══ Text shown

2. How Common Is Basic?

Here we compare vocabulary lists based on these two approaches both to see what they have in common and to uncover the salient differences. Since spoken language precedes written both ontogenically and phylogenically, we will use only the spoken segment of the BNC. While contemporary English discourse often revolves around culture-specific issues that have no direct counterpart in other languages and cultures, this is still a better proxy for approximating less resourced languages and pre-literate usage than other major corpora based on written materials.

To avoid the issue of function words, we remove the most frequent 100 of these. In speech, this list includes 17 terms that are either filled pauses mhm erm mm ah Er Mm er; clearly phatic actually alright bloody look okay quite really yeah; or both oh ooh. The possessive suffix 's is tokenized separately by the Stanza NLP package2 we used in the analysis, leaving us with 82 ordinary function words (see Appendix A). We also remove from the frequency count the six most common punctuation marks.,?!-; because these, in keeping with the convention that is standard in computational linguistics, are treated by Stanza as separate tokens. In total, frequent function words and punctuation are responsible for 60.6% of the tokens, with filler and phatic elements constituting 3.6%, and punctuation 11.9%. In what follows, all percentages refer to the remaining 39.6% (4.5 m tokens) of content words as 100%, though more rare function, phatic, and punctuation tokens are still present in small numbers.

════

▶ **Your objective**
Extend the passage on basic vocabulary in the spoken BNC, picking up after its final sentence.

══ Supplied records

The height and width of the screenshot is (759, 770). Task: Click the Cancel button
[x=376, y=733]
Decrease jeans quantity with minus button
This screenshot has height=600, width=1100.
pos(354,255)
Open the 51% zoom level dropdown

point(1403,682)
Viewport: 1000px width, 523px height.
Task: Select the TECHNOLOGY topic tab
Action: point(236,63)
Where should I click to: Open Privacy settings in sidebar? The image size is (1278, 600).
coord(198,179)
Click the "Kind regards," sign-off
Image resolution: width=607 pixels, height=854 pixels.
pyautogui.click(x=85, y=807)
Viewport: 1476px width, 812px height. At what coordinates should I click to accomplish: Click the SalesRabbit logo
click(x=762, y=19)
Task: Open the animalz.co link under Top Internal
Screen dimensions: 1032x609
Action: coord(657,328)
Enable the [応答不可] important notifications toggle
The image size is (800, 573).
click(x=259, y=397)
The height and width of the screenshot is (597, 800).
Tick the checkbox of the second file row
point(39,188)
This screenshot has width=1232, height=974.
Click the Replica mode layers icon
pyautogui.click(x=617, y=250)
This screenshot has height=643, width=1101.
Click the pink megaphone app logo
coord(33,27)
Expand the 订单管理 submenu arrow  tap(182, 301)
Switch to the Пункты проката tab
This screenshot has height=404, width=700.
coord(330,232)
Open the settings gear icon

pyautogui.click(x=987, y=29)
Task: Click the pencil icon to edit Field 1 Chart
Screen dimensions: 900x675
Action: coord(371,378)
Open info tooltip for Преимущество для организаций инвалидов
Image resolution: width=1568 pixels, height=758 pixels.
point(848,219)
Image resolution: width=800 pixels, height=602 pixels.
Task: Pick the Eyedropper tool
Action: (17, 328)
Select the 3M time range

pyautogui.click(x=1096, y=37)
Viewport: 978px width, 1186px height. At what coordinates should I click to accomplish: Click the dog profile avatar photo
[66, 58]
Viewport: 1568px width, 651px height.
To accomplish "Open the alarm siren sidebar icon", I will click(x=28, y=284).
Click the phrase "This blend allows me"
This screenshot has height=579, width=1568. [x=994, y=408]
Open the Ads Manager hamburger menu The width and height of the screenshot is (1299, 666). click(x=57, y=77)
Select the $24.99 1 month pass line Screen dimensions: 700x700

════

▶ **Output**
We will consider five basic lists. Of these, the most ambitious is the natural semantic metalanguage (NSM) list (Goddard and Wierzbicka, 2014), in that it contains very few words, yet aims at being fully foundational, in principle offering a basis for defining every word sense in every language by combinations of a few dozen semantic primitives. In section 4 we will look more closely at the definition of soul offered in a cross-cultural case study (Wierzbicka, 1989). The Swadesh list already uses word combinations to distinguish word senses, e.g., right ‘correct’ versus right ‘side’, but what is a rather arbitrary disambiguation device for Swadesh, becomes a central organizing principle of NSM, which employs a variety of sophisticated syntactic constructions to define new phrases using the word list.

Next comes the (Swadesh, 1955) list, which would have good resources for function words: 22 of out of our 100 function words are listed by Swadesh, comprising 10.6% of his list. To obtain comparable numbers across basic vocabularies, we remove these here, even those two, right and say, which were clearly intended by Swadesh in the contentful, rather than the phatic sense. This is not to say that phatic skills are irrelevant for (early) language development, but corpus linguistic resources to study the issue are sadly lacking, especially as transcriptors have a strong tendency to normalize much of this out of the written corpora—studies such as (Bazzanella, 1990) are few and far between.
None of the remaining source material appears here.